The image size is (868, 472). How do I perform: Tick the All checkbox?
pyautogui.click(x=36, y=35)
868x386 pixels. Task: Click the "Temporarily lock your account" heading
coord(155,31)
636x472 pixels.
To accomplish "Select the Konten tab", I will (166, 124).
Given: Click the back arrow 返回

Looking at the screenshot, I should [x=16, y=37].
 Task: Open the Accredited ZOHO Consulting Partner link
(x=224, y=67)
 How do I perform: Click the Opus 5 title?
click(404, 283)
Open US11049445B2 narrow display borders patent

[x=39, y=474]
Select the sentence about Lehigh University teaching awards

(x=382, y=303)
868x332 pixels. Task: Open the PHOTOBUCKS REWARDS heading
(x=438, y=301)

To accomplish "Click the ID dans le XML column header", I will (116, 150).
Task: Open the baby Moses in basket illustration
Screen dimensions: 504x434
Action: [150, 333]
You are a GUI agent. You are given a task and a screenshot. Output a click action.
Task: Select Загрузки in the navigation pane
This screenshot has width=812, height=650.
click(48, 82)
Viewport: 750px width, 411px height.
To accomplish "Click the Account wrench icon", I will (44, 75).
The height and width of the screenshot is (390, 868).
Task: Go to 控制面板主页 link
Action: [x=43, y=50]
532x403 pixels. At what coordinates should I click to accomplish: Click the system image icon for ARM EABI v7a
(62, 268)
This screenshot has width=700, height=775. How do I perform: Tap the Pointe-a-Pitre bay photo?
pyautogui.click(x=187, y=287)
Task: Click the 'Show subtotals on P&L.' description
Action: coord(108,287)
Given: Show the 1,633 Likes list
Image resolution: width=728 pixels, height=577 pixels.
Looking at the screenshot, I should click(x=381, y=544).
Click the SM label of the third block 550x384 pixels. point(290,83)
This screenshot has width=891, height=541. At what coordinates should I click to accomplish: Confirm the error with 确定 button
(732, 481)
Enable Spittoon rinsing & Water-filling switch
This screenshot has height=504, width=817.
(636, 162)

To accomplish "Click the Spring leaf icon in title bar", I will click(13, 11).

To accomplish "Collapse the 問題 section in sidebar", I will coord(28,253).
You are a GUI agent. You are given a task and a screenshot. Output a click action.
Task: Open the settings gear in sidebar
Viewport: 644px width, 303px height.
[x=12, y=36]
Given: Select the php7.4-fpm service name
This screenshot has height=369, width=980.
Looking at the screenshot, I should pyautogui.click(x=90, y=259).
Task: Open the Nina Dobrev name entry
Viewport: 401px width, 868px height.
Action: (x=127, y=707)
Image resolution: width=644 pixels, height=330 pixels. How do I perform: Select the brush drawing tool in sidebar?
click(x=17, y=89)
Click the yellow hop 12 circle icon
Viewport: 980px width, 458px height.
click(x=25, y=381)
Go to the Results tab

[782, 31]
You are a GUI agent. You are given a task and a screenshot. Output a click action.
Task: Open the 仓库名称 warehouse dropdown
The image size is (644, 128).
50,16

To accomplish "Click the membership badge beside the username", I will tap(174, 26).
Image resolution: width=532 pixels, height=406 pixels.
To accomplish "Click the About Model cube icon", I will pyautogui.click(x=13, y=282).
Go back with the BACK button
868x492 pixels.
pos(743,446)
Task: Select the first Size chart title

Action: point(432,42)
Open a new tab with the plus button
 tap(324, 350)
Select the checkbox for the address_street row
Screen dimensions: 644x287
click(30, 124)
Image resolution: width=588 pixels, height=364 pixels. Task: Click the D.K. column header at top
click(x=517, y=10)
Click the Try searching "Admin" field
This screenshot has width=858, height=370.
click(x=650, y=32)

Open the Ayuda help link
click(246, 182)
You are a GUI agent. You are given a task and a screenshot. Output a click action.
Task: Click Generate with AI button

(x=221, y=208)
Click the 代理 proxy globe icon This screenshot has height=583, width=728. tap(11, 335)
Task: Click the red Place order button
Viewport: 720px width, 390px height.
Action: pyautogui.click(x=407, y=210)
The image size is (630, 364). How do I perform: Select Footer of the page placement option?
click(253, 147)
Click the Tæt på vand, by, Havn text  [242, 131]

◆ Aim of the task:
Give back all of the entries above, unchanged in every word.

◆ Exercise output:
The image size is (868, 472). How do I perform: Tick the All checkbox?
pyautogui.click(x=36, y=35)
868x386 pixels. Task: Click the "Temporarily lock your account" heading
coord(155,31)
636x472 pixels.
To accomplish "Select the Konten tab", I will (166, 124).
Given: Click the back arrow 返回

Looking at the screenshot, I should [x=16, y=37].
 Task: Open the Accredited ZOHO Consulting Partner link
(x=224, y=67)
 How do I perform: Click the Opus 5 title?
click(404, 283)
Open US11049445B2 narrow display borders patent

[x=39, y=474]
Select the sentence about Lehigh University teaching awards

(x=382, y=303)
868x332 pixels. Task: Open the PHOTOBUCKS REWARDS heading
(x=438, y=301)

To accomplish "Click the ID dans le XML column header", I will (116, 150).
Task: Open the baby Moses in basket illustration
Screen dimensions: 504x434
Action: [150, 333]
You are a GUI agent. You are given a task and a screenshot. Output a click action.
Task: Select Загрузки in the navigation pane
This screenshot has width=812, height=650.
click(48, 82)
Viewport: 750px width, 411px height.
To accomplish "Click the Account wrench icon", I will (44, 75).
The height and width of the screenshot is (390, 868).
Task: Go to 控制面板主页 link
Action: [x=43, y=50]
532x403 pixels. At what coordinates should I click to accomplish: Click the system image icon for ARM EABI v7a
(62, 268)
This screenshot has width=700, height=775. How do I perform: Tap the Pointe-a-Pitre bay photo?
pyautogui.click(x=187, y=287)
Task: Click the 'Show subtotals on P&L.' description
Action: coord(108,287)
Given: Show the 1,633 Likes list
Image resolution: width=728 pixels, height=577 pixels.
Looking at the screenshot, I should click(x=381, y=544).
Click the SM label of the third block 550x384 pixels. point(290,83)
This screenshot has width=891, height=541. At what coordinates should I click to accomplish: Confirm the error with 确定 button
(732, 481)
Enable Spittoon rinsing & Water-filling switch
This screenshot has height=504, width=817.
(636, 162)

To accomplish "Click the Spring leaf icon in title bar", I will click(13, 11).

To accomplish "Collapse the 問題 section in sidebar", I will coord(28,253).
You are a GUI agent. You are given a task and a screenshot. Output a click action.
Task: Open the settings gear in sidebar
Viewport: 644px width, 303px height.
[x=12, y=36]
Given: Select the php7.4-fpm service name
This screenshot has height=369, width=980.
Looking at the screenshot, I should pyautogui.click(x=90, y=259).
Task: Open the Nina Dobrev name entry
Viewport: 401px width, 868px height.
Action: (x=127, y=707)
Image resolution: width=644 pixels, height=330 pixels. How do I perform: Select the brush drawing tool in sidebar?
click(x=17, y=89)
Click the yellow hop 12 circle icon
Viewport: 980px width, 458px height.
click(x=25, y=381)
Go to the Results tab

[782, 31]
You are a GUI agent. You are given a task and a screenshot. Output a click action.
Task: Open the 仓库名称 warehouse dropdown
The image size is (644, 128).
50,16

To accomplish "Click the membership badge beside the username", I will tap(174, 26).
Image resolution: width=532 pixels, height=406 pixels.
To accomplish "Click the About Model cube icon", I will pyautogui.click(x=13, y=282).
Go back with the BACK button
868x492 pixels.
pos(743,446)
Task: Select the first Size chart title

Action: point(432,42)
Open a new tab with the plus button
 tap(324, 350)
Select the checkbox for the address_street row
Screen dimensions: 644x287
click(30, 124)
Image resolution: width=588 pixels, height=364 pixels. Task: Click the D.K. column header at top
click(x=517, y=10)
Click the Try searching "Admin" field
This screenshot has width=858, height=370.
click(x=650, y=32)

Open the Ayuda help link
click(246, 182)
You are a GUI agent. You are given a task and a screenshot. Output a click action.
Task: Click Generate with AI button

(x=221, y=208)
Click the 代理 proxy globe icon This screenshot has height=583, width=728. tap(11, 335)
Task: Click the red Place order button
Viewport: 720px width, 390px height.
Action: pyautogui.click(x=407, y=210)
The image size is (630, 364). How do I perform: Select Footer of the page placement option?
click(253, 147)
Click the Tæt på vand, by, Havn text  [242, 131]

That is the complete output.